→ Problem to solve: Only one stretch of the data below should be repeated: the lines from the line containing "Task: Open the 电解钴 product entry" through the line containing "You are a computer-use agent. Viewport: 1000px", inclusive, exactly as they are.

===== Material supplied

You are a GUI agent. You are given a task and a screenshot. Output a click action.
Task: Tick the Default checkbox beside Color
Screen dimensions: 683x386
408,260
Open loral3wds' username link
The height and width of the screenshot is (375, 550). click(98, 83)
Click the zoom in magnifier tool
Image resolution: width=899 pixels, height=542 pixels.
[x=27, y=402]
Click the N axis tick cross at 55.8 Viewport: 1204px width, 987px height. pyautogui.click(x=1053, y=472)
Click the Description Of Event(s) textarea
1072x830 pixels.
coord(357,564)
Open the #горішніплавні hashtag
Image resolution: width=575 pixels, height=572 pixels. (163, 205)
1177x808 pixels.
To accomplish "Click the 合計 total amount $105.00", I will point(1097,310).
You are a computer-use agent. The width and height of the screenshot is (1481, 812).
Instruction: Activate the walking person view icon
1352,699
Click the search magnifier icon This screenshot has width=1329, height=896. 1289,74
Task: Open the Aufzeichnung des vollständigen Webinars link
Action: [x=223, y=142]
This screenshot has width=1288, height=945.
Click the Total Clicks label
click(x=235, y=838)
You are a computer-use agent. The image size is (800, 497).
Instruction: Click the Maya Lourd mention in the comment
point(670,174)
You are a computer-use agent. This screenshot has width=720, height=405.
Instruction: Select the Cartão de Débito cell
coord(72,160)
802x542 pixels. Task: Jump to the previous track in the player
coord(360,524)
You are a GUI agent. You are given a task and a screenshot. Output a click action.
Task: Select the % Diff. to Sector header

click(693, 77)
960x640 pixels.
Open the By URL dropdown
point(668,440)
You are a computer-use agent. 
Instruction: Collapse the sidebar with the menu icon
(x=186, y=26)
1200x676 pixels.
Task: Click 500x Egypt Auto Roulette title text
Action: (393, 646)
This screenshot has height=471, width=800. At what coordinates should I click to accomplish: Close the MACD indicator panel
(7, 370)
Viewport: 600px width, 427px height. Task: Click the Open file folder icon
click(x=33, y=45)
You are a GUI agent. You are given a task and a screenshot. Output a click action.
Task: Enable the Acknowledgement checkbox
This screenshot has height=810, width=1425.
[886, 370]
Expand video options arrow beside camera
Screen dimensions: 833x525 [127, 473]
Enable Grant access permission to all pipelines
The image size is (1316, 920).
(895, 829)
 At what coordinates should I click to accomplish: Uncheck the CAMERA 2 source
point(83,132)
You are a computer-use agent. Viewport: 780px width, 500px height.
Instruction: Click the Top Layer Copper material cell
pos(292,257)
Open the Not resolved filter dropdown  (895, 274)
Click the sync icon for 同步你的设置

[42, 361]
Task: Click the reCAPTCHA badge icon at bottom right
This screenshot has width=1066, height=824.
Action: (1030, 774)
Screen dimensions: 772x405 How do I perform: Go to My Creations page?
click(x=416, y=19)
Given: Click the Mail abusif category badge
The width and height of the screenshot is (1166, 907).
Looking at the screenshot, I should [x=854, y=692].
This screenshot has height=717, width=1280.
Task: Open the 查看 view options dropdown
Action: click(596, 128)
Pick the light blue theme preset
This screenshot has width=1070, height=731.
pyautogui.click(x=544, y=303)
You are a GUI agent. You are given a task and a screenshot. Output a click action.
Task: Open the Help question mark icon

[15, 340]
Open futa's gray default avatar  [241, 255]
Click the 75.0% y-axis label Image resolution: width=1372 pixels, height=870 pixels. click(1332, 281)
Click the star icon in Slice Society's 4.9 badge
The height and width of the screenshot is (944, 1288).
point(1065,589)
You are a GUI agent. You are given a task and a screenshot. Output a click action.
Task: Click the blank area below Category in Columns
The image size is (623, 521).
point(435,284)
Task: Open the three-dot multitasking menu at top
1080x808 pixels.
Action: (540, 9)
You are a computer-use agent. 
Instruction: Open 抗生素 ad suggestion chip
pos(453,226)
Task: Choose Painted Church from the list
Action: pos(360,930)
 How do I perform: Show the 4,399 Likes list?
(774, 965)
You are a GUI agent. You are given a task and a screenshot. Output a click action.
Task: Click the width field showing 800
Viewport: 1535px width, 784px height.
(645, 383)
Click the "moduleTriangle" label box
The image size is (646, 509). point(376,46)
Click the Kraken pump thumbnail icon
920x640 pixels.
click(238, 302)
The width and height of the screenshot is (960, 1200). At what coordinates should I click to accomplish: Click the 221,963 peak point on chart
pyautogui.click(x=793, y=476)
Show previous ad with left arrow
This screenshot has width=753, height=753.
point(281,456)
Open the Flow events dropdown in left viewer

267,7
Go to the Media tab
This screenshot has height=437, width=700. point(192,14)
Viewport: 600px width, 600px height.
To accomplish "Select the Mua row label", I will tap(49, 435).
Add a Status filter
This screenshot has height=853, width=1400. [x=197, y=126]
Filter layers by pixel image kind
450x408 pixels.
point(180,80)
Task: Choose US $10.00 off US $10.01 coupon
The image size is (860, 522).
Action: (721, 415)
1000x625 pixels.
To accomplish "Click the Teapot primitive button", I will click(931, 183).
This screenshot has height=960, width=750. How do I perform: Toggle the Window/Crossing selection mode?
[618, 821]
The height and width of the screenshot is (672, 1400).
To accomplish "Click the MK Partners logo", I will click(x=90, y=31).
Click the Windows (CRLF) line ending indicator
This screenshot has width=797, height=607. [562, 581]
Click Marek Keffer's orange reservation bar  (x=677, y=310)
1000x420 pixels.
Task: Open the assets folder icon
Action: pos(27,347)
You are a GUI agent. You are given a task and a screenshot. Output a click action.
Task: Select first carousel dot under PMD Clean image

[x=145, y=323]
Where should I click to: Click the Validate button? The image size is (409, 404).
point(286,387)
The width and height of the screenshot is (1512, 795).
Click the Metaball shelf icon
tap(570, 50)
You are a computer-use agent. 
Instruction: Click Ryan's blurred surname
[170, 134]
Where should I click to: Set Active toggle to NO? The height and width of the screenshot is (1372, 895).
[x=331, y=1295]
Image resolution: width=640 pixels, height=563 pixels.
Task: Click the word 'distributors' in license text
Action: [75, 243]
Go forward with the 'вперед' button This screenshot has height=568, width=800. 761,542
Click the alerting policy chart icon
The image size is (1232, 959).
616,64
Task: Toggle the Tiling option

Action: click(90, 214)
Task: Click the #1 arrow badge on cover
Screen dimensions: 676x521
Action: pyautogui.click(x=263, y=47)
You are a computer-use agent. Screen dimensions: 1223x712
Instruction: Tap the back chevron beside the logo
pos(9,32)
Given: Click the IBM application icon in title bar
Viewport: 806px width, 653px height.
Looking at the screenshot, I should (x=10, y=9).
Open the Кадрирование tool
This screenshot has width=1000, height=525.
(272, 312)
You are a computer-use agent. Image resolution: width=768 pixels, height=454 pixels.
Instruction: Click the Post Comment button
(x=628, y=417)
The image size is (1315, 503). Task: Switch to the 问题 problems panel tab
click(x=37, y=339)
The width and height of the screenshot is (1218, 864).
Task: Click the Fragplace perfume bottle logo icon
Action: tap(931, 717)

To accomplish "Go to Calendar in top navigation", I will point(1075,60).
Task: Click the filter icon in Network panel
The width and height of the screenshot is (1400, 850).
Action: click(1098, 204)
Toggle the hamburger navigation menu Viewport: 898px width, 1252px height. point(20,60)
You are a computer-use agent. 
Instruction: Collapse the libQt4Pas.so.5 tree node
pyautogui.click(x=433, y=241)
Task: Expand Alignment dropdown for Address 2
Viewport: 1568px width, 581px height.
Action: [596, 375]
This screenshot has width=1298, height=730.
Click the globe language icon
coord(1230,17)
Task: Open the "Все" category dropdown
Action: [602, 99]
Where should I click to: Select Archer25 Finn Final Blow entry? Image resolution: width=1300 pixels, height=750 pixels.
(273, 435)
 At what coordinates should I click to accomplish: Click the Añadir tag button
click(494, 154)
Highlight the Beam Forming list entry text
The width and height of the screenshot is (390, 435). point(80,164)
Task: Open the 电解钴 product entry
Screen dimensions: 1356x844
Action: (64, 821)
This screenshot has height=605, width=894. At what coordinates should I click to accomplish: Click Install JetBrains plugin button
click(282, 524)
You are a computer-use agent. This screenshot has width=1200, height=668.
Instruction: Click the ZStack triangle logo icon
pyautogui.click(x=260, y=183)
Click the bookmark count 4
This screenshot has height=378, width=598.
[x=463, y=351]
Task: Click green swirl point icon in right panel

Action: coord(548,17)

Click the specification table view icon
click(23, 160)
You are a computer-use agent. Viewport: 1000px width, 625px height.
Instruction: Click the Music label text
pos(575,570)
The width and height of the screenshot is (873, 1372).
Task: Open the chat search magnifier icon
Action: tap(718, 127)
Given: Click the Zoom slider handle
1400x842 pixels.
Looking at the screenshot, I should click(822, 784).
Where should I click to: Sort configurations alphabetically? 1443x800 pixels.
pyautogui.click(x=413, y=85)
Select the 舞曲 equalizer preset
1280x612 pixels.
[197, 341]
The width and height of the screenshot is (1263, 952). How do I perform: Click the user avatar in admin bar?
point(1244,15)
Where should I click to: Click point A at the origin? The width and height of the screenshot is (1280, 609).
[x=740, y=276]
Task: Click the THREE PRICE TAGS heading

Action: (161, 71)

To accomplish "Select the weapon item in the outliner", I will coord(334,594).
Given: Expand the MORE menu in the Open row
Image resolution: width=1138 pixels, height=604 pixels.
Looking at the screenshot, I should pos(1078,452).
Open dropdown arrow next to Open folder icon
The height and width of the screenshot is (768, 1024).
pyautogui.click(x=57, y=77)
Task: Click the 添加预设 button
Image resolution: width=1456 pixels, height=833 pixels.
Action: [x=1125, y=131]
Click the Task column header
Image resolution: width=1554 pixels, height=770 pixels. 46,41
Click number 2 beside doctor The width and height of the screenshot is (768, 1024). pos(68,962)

==========

→ Exercise result:
Task: Open the 电解钴 product entry
Screen dimensions: 1356x844
Action: (64, 821)
This screenshot has height=605, width=894. At what coordinates should I click to accomplish: Click Install JetBrains plugin button
click(282, 524)
You are a computer-use agent. This screenshot has width=1200, height=668.
Instruction: Click the ZStack triangle logo icon
pyautogui.click(x=260, y=183)
Click the bookmark count 4
This screenshot has height=378, width=598.
[x=463, y=351]
Task: Click green swirl point icon in right panel

Action: coord(548,17)

Click the specification table view icon
click(23, 160)
You are a computer-use agent. Viewport: 1000px width, 625px height.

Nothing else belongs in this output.